Green Build & Design Feature on When and Why to Consider Greenfiber Cellulose Insulation
News / 03.03.25

Green Build & Design Feature on When and Why to Consider Greenfiber Cellulose Insulation

Green Build & Design recently published an article that explains how SANCTUARY® by Greenfiber differs from other forms of insulation in that the raw product, trees, creates a carbon sink. The article continues by exploring SANCTUARY's competitive and superior insulation properties, such as blocking sound, odor and fire. Check out an excerpt of the article below and read the full version here


"At this point in the journey to make buildings more sustainable, one truism is fairly well understood. Before investing in renewable energy systems, energy-efficient windows, programmable thermostats, recycled steel, sustainable wood, and energy-efficient lighting, one feature is essential—a tight building envelope with high-performing insulation.

Most of the traditional materials—fiberglass, mineral wool, polyurethane-spray foam, polystyrene foam board, and polyisocyanurate—found in insulation require the extraction and use of fossil-based ingredients. Even worse, the manufacturing processes for these materials have a high carbon footprint. A study of 503 newly built homes in the Toronto region found that insulation is the second largest source (second to concrete) of material-related carbon emissions. More than 25% of the buildings’ embodied carbon was in those homes’ insulation materials.

One insulation material stands apart from the others, though, and that is cellulose."

Why Cellulose?

One reason cellulose insulation differs is that cellulosic material is plant-derived, typically from trees. That means the original source of these materials captures atmospheric carbon over the years before the trees are harvested.
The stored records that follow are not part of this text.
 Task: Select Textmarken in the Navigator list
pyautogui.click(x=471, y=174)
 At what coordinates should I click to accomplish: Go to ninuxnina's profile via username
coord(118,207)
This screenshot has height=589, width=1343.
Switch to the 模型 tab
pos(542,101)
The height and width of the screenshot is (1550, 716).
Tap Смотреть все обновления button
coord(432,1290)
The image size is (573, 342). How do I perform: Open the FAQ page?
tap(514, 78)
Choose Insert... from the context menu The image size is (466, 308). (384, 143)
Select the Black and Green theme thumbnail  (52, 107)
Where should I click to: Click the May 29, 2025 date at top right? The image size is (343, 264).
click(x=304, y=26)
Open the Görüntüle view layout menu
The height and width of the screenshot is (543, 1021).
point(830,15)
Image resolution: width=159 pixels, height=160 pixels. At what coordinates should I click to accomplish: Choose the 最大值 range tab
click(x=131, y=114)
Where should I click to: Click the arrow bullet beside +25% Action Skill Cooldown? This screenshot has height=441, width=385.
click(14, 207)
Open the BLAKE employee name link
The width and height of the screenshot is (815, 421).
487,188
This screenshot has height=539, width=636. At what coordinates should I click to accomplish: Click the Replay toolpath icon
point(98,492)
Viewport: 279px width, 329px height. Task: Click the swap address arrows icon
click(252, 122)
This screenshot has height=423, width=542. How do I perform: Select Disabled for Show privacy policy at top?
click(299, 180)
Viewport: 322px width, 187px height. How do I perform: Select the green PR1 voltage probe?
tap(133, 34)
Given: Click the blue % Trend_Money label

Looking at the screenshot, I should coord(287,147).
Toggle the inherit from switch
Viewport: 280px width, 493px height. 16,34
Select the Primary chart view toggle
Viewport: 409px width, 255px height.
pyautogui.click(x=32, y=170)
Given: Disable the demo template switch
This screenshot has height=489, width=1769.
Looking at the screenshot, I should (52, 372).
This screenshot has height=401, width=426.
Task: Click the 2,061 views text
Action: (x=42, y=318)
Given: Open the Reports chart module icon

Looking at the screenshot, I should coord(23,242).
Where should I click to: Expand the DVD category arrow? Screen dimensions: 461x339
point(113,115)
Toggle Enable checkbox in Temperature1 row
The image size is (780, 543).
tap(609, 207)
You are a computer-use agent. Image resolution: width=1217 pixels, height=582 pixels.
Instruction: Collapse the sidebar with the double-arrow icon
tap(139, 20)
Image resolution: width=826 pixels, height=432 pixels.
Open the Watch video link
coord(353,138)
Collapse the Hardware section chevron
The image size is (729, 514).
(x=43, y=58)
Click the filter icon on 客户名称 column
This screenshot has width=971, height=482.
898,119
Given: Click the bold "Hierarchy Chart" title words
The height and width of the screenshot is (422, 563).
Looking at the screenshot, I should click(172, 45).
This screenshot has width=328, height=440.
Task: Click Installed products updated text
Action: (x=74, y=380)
Even better, cellulose-based insulation is largely derived from post-consumer recycled paper, which is made from those trees.

A tree otherwise left to rot or burn would return the carbon to the environment, but when processed into paper and later building insulation, it continues to hold that carbon for at least the life of the structure.

The second reason cellulose insulation carries less embodied energy is that the manufacturing process of turning this recycled paper into building insulation itself has a low carbon footprint.

According to a study conducted in 2022 by the Builders for Climate Action—using BEAM (Building Emissions Accounting for Materials) software—11 types of cavity fill insulation products were measured for their Global Warming Potential, or GWP, all with R-10 insulation values applied over 100 square feet. The types ranged from closed cell polyurethane spray foam HFC (with the highest GWP) to cellulose dense packed (the lowest GWP). The second and third lowest-GWP ratings were cellulose dense packed and cellulose loose fill, respectively. The two highest performing products are manufactured by Greenfiber, all of which benefit from biogenic carbon storage because those products derive from trees, not petroleum.

Other types of insulation that had poorer GWP performance than cellulose fibers were mineral wool batt, mineral wool loose fill, fiberglass loose fill, fiberglass batt, and hemp wool batt.